When someone feels that a book should not be read by others in a school or library, they can challenge the book and asked to have it removed. When that happens, librarians and school officials follow a procedure to decide whether or not that book should be removed. The book is actually banned when it has been removed. If a book is banned or challenged in one library, school, county or school district, that does not necessarily mean that it will be banned in other areas. Here at Severn, we don’t believe in the practice of banning books from our library, but some books have been challenged in the past.
A Shift in Why People Ban Books
For years, books have typically been banned or challenged for controversial language or sexual themes. But according to James LaRue, Director of the American Library Association’s Office of Intellectual Freedom, “there’s been a shift toward seeking to ban books focused on issues of diversity—things that are by or about people of color, or LGBT, or disabilities, or religious and cultural minorities.”
Why is this happening? Could it be that books that focus on diversity simply weren’t on the shelves before? And now that they are, they are subject to censorship? Which is worse?
How Can I Help?
Read banned books!

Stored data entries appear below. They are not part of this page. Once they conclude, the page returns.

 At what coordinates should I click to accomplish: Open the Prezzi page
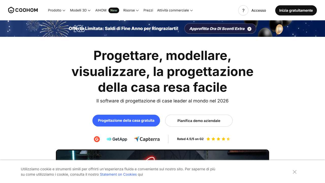click(x=148, y=10)
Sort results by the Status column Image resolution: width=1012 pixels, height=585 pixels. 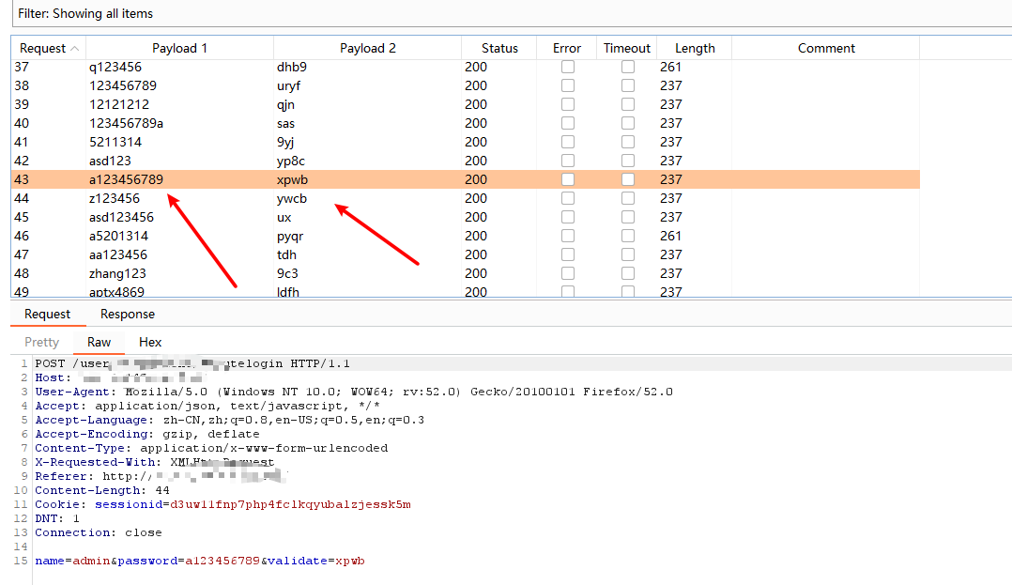(499, 48)
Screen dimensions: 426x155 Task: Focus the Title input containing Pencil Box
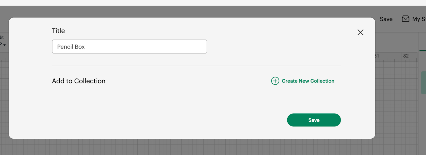pos(129,47)
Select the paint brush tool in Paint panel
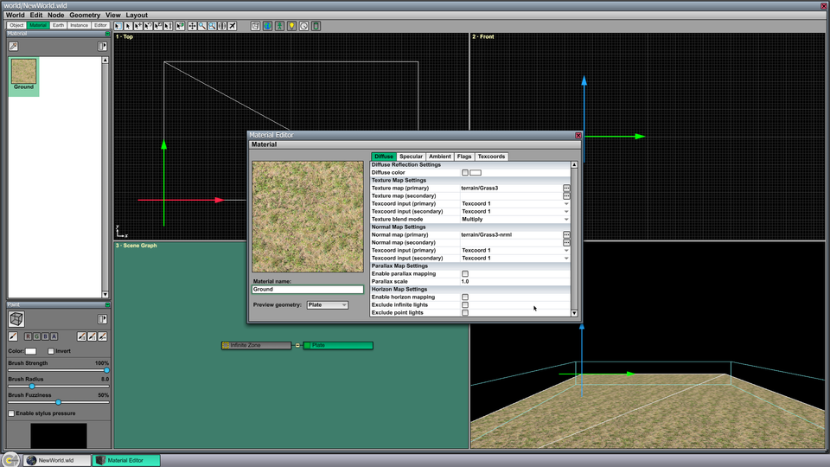The height and width of the screenshot is (467, 830). click(13, 336)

Read diverse books! Start a conversation. Share stories of diversity in your own lives and encourage your friends to do the same. Speak up for what you believe is right. Talk to your parents! Talk to your teachers! Find out why these books are banned or challenged, then READ THEM and make your own choice.
Get thinking! Think about the difference between your personal choices or opinions and more general rules for everyone. Is it right for someone who doesn’t like ideas in a book to prevent other people from reading it? Why or why not?